Task statement
Return exactly the lines of the records below, starting at the line that contains "Sports & Entertainment (79, 731)" and ending at the line that contains "Home (41, 54)", with both of those lines kept.

Collected data:
----------
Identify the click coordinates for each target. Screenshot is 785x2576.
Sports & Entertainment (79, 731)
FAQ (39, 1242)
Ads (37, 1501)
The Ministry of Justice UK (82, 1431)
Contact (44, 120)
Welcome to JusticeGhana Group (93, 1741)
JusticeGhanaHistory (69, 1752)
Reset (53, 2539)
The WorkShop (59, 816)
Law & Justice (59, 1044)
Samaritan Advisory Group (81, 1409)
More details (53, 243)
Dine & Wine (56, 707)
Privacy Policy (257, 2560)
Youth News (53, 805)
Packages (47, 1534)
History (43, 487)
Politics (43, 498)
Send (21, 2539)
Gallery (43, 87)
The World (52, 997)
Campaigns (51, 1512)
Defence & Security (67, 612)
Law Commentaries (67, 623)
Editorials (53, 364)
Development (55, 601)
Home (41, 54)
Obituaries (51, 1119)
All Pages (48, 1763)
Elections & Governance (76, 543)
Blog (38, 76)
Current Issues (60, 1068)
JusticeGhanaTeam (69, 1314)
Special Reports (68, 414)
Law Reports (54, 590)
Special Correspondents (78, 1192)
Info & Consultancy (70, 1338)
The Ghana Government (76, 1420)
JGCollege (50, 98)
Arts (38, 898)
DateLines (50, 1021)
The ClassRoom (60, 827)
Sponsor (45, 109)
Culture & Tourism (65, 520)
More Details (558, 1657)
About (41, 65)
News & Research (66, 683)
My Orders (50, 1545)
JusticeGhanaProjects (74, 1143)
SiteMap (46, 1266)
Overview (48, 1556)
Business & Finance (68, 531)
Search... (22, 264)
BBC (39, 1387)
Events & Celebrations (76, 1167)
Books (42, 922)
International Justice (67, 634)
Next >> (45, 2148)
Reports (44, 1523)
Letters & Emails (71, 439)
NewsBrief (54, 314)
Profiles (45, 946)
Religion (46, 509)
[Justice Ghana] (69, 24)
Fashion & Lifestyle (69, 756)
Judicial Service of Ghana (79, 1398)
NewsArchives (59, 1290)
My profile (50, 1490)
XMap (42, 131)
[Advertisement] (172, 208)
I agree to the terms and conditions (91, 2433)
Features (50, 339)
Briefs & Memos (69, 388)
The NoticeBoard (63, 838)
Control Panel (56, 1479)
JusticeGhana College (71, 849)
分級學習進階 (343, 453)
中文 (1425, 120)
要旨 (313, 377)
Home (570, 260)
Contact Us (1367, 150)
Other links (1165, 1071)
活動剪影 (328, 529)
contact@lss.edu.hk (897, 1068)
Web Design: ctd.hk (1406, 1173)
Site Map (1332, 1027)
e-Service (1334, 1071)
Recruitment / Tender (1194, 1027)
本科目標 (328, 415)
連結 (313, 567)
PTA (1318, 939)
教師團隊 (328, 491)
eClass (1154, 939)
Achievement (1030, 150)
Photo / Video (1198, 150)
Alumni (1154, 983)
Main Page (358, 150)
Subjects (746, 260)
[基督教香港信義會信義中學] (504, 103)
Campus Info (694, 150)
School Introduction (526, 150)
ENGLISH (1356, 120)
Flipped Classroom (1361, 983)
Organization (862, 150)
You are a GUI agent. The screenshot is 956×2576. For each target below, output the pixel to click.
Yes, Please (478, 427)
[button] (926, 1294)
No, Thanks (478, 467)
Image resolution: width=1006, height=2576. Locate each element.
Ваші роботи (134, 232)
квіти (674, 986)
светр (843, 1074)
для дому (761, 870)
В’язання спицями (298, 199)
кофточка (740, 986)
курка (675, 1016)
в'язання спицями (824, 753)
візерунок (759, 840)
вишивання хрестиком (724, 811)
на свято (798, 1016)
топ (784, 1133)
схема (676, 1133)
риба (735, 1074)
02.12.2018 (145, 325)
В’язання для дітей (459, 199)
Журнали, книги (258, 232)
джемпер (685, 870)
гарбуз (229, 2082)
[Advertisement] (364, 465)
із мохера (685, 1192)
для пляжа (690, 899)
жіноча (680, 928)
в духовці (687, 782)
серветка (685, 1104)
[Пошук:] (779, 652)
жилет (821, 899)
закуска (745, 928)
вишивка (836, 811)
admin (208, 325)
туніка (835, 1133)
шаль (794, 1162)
----------
Answer to this problem
Sports & Entertainment (79, 731)
FAQ (39, 1242)
Ads (37, 1501)
The Ministry of Justice UK (82, 1431)
Contact (44, 120)
Welcome to JusticeGhana Group (93, 1741)
JusticeGhanaHistory (69, 1752)
Reset (53, 2539)
The WorkShop (59, 816)
Law & Justice (59, 1044)
Samaritan Advisory Group (81, 1409)
More details (53, 243)
Dine & Wine (56, 707)
Privacy Policy (257, 2560)
Youth News (53, 805)
Packages (47, 1534)
History (43, 487)
Politics (43, 498)
Send (21, 2539)
Gallery (43, 87)
The World (52, 997)
Campaigns (51, 1512)
Defence & Security (67, 612)
Law Commentaries (67, 623)
Editorials (53, 364)
Development (55, 601)
Home (41, 54)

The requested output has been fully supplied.